RECORDS PROVIDED Block Start

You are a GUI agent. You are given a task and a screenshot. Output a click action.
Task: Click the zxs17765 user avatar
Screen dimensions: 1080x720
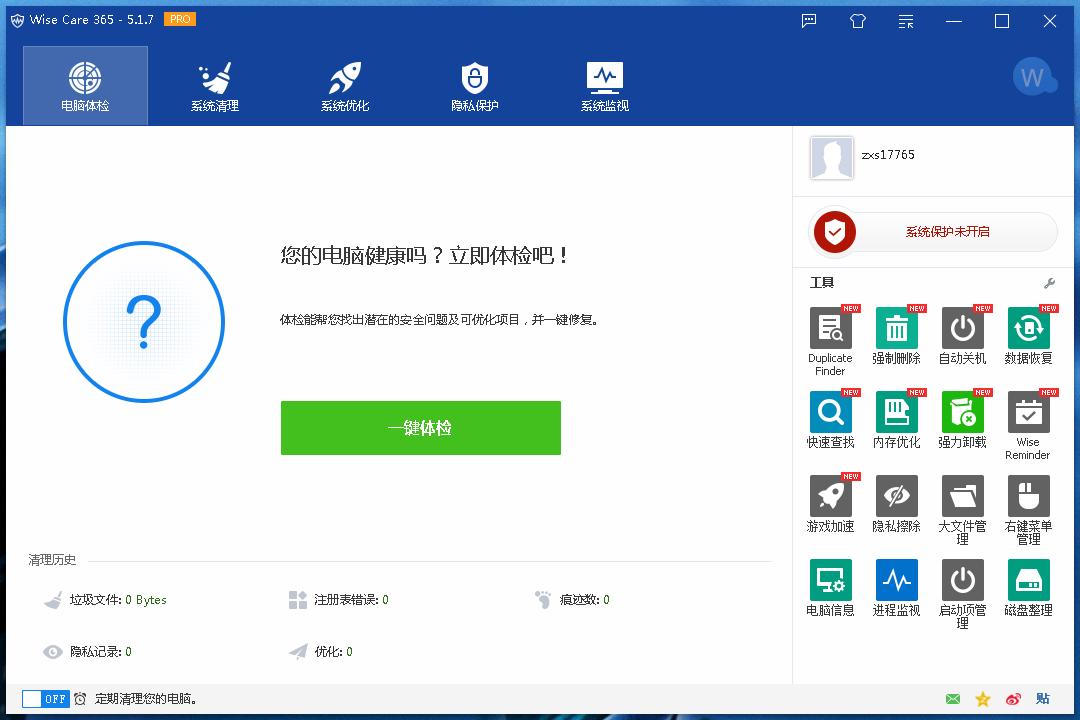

RECORDS PROVIDED Block End
RECORDS PROVIDED Block Start

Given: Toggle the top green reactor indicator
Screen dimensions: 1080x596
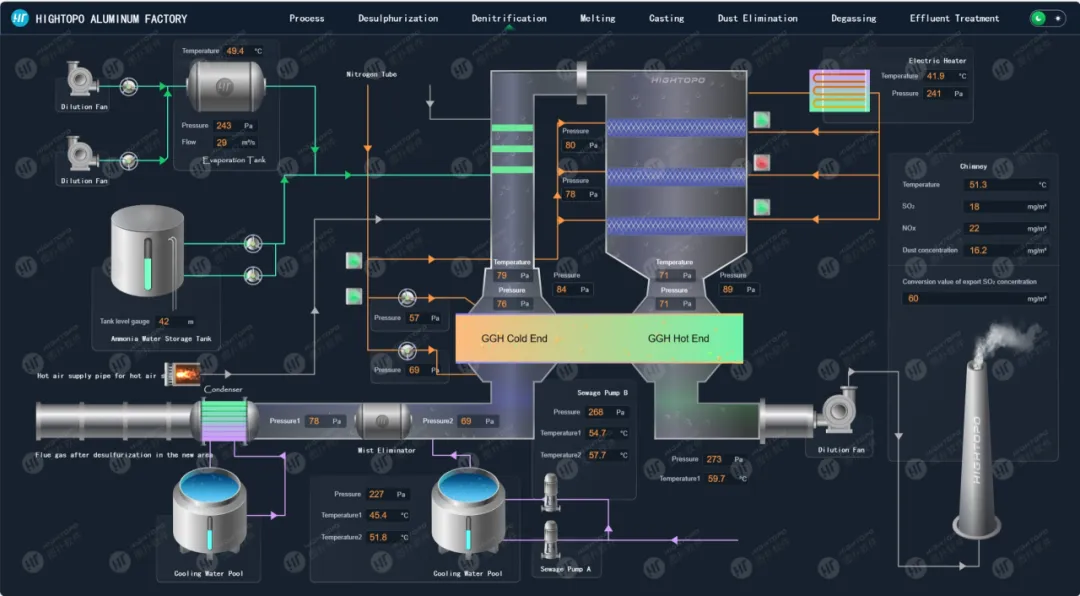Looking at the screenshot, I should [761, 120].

RECORDS PROVIDED Block End

ABOUT THIS TASK:
Here the output must be the lines above from the line with "You are a GUI" to the line with "Screen dimensions: 1080x720", both included, duplicated word for word and nothing else.

COMPLETED EXERCISE:
You are a GUI agent. You are given a task and a screenshot. Output a click action.
Task: Click the zxs17765 user avatar
Screen dimensions: 1080x720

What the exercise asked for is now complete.